Look, the jobs that are lost, are not coming back, get over it. When Trump claims he’ll bring back jobs, he either has no idea what he is talking about, or he envisions some dystopian future where Americans are more like slaves than they’ve been since, well, slaves.
I will bring our jobs back to the U.S., and keep our companies from leaving. Nobody else can do it. Our economy will “sing” again.
— Donald J. Trump (@realDonaldTrump) March 15, 2016
China and Mexico are not the problem, automation is. Even if Trump were able to force companies to bring manufacturing back to ‘Merica, through punitive tax and trade barriers, the manufacturing won’t be the same as it was, ever.
Listen to this recent extract from NPR’s All Things Considered. Bertram de Souza of The Vindicator talks about steel mills following a recent visit of Trump to Youngstown Ohio.
The next wave of automation is coming, it’s in driverless vehicles, it will have a dramatic impact on employment. Automated delivery trucks, automated taxi’s, autonomous vehicles will make a large dent in the current employment of some 3-million in America. While many cities are salivating over the ability of self-driving, autonomous vehicles to fix their broken road and transport infrastructure, that’s missing the point.
There are many detailed, and complex reports on the impact of automation, pick your favorite organization and search their website, McKinsey and Company(2014); Stanford Business School(2015); Pew Internet(2016) and on, and on.
Equally there have been a few superficial recent reports in the news media, this one from US Today. One of the better, more recent articles is from Rex Nutting over on Marketwatch.Rex Nutting over on Marketwatch.

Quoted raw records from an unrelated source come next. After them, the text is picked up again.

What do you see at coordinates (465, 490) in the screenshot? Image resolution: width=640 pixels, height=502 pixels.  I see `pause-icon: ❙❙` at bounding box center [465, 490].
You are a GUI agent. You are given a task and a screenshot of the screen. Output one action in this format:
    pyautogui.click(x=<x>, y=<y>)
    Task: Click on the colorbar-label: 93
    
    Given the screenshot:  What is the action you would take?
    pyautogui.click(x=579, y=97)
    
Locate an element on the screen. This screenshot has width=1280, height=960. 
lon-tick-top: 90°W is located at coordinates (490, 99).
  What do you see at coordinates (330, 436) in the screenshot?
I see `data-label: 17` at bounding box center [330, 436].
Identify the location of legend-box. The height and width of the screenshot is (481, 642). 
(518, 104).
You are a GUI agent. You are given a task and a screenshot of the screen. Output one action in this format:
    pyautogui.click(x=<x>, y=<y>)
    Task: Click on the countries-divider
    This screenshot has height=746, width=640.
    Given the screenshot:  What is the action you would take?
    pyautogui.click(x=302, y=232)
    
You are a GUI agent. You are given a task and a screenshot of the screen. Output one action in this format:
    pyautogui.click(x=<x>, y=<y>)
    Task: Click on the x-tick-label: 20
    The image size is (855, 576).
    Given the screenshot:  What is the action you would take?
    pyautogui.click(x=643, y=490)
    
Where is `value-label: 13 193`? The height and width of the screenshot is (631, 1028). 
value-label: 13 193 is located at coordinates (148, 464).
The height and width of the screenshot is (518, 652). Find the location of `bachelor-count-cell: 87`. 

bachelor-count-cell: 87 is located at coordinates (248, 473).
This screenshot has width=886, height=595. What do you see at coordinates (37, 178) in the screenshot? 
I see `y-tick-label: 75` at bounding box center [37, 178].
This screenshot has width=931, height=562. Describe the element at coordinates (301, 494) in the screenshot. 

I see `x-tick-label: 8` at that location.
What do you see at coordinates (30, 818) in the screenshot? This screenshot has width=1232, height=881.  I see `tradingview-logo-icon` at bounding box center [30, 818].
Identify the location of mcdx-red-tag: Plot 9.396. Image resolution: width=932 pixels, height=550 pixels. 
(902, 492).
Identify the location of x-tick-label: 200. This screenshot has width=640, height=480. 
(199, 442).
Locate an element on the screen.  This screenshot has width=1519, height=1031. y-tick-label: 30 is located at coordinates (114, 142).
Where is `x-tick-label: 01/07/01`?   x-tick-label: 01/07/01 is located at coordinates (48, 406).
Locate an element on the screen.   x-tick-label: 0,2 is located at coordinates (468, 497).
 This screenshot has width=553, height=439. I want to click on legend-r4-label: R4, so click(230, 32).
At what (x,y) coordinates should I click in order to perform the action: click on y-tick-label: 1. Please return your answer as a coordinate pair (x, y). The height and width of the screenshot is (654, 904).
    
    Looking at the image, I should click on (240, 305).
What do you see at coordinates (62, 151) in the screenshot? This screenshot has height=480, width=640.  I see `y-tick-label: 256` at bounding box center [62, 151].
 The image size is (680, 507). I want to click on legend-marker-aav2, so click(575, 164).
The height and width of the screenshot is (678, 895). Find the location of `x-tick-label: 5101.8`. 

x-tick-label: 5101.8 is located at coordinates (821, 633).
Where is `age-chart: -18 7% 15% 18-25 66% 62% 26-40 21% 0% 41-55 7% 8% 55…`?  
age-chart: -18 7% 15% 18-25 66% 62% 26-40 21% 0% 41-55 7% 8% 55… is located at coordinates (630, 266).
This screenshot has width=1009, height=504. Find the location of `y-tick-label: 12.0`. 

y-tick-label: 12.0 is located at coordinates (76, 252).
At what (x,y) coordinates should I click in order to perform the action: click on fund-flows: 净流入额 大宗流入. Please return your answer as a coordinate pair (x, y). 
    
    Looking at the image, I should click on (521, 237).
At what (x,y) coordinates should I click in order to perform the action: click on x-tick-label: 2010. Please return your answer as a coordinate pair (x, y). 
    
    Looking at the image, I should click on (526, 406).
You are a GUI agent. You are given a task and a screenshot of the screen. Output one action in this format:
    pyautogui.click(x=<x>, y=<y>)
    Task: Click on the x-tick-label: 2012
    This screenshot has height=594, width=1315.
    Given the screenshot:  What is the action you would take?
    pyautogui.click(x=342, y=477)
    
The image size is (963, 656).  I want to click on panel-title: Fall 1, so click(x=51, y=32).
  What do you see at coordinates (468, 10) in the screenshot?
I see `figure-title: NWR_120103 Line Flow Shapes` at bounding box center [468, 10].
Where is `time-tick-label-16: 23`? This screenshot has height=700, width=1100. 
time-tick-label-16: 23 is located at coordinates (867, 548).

I’ve been horrified by the lack of actual policy discussion and examination of the context, detail and and lack of clarity even where there is policy. This is something we should have had a real debate about when, what and how we handle the future of automation.
It’s not as if the impact of automation is new. Depending on how you classify automation, it’s been going on since the invention of mills, but importantly since the computer became pervasive in business.
As far back as the late 1960’s it was a discussion topic. In the early and mid-1980’s automation had become a key issue for governments and businesses. This was a classic of it’s time.
A human teller can handle up to 200 transactions a day, works 30 hours a week, gets a salary anywhere from $8,000 to $20,000 a year plus fringe benefits, gets coffee breaks, a vacation and sick time… In contrast, an automated teller can handle 2,000 transactions a day, works 168 hours a week, costs about $22,000 a year to run, and doesn’t take coffee breaks or vacations. – Bennett, 1983
This is a well used quote from a report called “Bank Systems and Equipment” by Bennett et al 1983 and often misquoted and attributed to Nobel Prize winner, Wassily Leontief and Faye Duchin, who used it in their seminal 1986 work “The Future Impact of Automation on Workers“.
I worked on an IBM Corporate study in 1998, following the release of Dunkerleys book, the jobless economy. I still have the books on my home office book shelf.
Many of us were uncomfortable with what technology was capable of doing to our society, much more than our jobs. I’d seen it first hand and contributed to the loss of hundreds of jobs. When I first arrived at Chemical Bank in New York city in 1983, there were hundreds of people, mostly women, sat in large rooms, processing incoming credit card authorization phone calls. Within 3-years, they were all gone. Their positions had been eliminated. Replaced by simple automation of the repetitive tasks they did using search and a “database” lookup.
Some of the information and outlook from that IBM study found it’s way into this presentation I gave at meetings and conferences around the world at that time.
Automation was, and is unstoppable without a much bigger debate. Trump alone can’t fix it or stop it. Automation is a result of three, equally powerful trends.
One. The absolute fear and revulsion in America of Unions, their impact, power and influence. Sterns 1963 paper “Automation-End or a New Day in Unionism?” captured the potential impact of automation on Unions.
Two. Big corporations and the way the market values them, their ability to balance investment against revenue and more importantly profit. Investors and the market don’t care how business makes profit, and the tax authorities allow investments to be written off against profit. So removing expense, in the form of employees, and improving profits is always on the agenda.
Three. The continual consumer march towards ever more consumption and disposable, cheap goods. Perhaps more than the loss of jobs, if pernicious tax and trade barriers were implemented by any politician or President, we would see a revolt among the people, who more than anytime in history, want their stuff as a measure of their value.
So, we can’t stop automation, the jobs are not coming back. Where does that leave us?
I’m inclined to agree with Musk. The only way around the impact of automation is a universal basic income. That’s what we should have been debating this election cycle. Not fucking emails, walls, muslims and pussygate, let alone if somewhat left leaning Bernie Sanders proposals were socialism by the back door. Without serious discussion on these difficult topics, America will continue to into social conflict and fear.
Even if Trump gets elected today, those 5-million jobs we’ve already lost, and another 5-million are not coming back.